Выбрать главу

Всех арестованных сначала обвиняли в троцкизме. Но сколько ни бились следователи, почти никто не знал Климёнка и его друзей, не имел, хотя бы косвенного, отношения к троцкизму. Версия рушилась, а выпускать нельзя, чтобы не было брака в работе.

Перерыв в допросах меня обнадёжил, но зря. Вызвали ночью снова. Довгаленко разглядывал какие-то документы в выдвинутом ящике стола, перелистывал, крутил головою, усмехался, будто бы меня тут и не было. Он показал мне раскрытый членский билет Союза писателей: «Узнаете?» От неожиданности, я едва выдавил: «Неужели и Тишка Гартный?.» — «Тут он, тут, ваш вождь. Ну, теперь не отвертишься. Мы думали, что взяли троцкиста, а выходит, никакой ты не троцкист…» — «Я ж вам говорил…» — «Спокойно, молодой человек. Запомни — двери у нас открываются только в одну сторону. Есть человек, будет и дело… Ведь вы, как оказалось, белорусский националист. А этот ваш идейный руководитель, он потряс писательским билетом Гартного — на таких желторотых и рассчитывал. Теперь давайте рассказывать о своей контрреволюционной националистической деятельности. Честно признаетесь - поможете следствию, два-три года проверим в трудовой обстановке и вернётесь к прежней работе… Не разоружишься — раздавим, и размажем по стенке, и следа не останется»…

Так меня переквалифицировали. Следствие тянулось целый год. Меня переводили из «американки» в: тюрьму, из тюрьмы — обратно в одиночку, менялись следователи, но песня оставалась старой. Я узнал, что где-то тут рядом томятся мои институтские товарищи, мне зачитывали какую-то невероятную чушь: встреча нескольких друзей за бутылкой вина преподносилась как контрреволюционное сборище и заговор. Особенно напирали на связь с академиком Замотиным11. Его дочь Таня, студентка-филолог, пригласила ребят из нашей группы и свою подругу к себе домой. Мы бывали у любимого профессора на консультациях, но вот в гости попали впервые.

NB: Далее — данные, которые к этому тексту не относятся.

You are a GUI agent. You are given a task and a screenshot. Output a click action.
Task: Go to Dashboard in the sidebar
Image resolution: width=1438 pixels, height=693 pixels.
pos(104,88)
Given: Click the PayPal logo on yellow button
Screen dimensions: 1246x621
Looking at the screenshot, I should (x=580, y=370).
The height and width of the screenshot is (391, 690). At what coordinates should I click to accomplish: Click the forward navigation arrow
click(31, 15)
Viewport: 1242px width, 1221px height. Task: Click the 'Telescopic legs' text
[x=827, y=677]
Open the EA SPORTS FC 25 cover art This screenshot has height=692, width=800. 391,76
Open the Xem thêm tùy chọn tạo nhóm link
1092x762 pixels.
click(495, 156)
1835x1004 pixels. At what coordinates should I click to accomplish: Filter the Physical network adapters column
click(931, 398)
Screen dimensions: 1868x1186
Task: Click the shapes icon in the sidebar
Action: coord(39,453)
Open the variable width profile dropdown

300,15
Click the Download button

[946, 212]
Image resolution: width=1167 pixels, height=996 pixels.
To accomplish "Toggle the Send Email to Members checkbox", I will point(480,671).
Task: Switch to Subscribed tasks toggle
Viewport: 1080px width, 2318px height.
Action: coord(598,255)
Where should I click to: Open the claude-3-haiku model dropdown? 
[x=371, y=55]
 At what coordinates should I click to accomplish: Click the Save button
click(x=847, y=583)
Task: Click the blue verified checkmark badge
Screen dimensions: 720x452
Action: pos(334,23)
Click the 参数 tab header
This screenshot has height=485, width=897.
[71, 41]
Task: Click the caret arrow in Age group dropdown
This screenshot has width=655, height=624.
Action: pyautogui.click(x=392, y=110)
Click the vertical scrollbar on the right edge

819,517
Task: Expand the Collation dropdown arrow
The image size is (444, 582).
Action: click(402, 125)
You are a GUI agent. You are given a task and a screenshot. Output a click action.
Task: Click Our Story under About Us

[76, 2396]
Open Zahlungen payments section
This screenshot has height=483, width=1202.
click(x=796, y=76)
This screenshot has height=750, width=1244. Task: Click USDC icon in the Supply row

В просторной, с высоким потолком столовой был накрыт стол. На белой скатерти переливались перламутром тарелки, тарелочки, возле них блестели приборы — ножи и вилки, стояли розетки, соусницы. Всё это мы видели впервые в жизни и растерялись, не зная, что к чему и как за что браться. Стеснённо жались по углам. Обаятельный, веселый и остроумный хозяин как-то быстро и незаметно снял напряжение, и за столом мы не чувствовали себя скованно. А потом пели и даже танцевали.

Вместе с нами был один молчаливый парень - Танин однокурсник. Уж не он ли помог следствию узнать что пили и ели, и где кто сидел? Узнать и про то, чего и в помине не было, - ни анекдотов, ни политических разговоров; мы же были дисциплинированными и запрограммированными комсомольцами. Никто из арестованных не подтвердил навета подсунутого следствием, но и это не спасло любимого профессора, потому что одному из его учеников уж очень не терпелось заполучить должность своего учителя. В то время любое

место освобождалось легко и просто — «сигналом» в органы. Просигналил и претендент на должность Замотина, и профессора продержали почти три года под следствием, и умер он исполняющим должность дневального лагерного барака. А в наших протоколах осталось «сборище» на его квартире.

За год, что я находился под следствием, меня дважды водили на инсценированный расстрел. Будили далеко за полночь, одеться не давали, вели прямо в белье, но не в следственный корпус, а в глубокое тёмное подземелье, пропахшее тленом и карболкою, ставили лицом к бетонной стене, спрашивали «последний раз», подпишу я или нет протокол об участии в национал-фашистской организации, клацали затвором, били под дых и вели обратно в камеру «подумать». И теперь не понимаю, почему не спустили тогда курок.

Мне ставили в пример «идейного руководителя», морально сломленного Михася Зарецкого12. Этот любимый и очень уважаемый всеми писатель по требованию маленького рыжего следователя Щурова послушно подписывал самую невероятную чушь. За «чистосердечное признание» Зарецкому разрешали сидеть на диване, устраивали встречи с семьёй. Его жена приносила передачи прямо в комнату следователя, и тут Зарецкий вместе с сыном, дочерью и своей Марылькою угощался домашней снедью, сидел с ними в обнимку и даже шутил. Неужели он верил своему следователю в облегчение участи за поклёп на самого себя и своих товарищей?!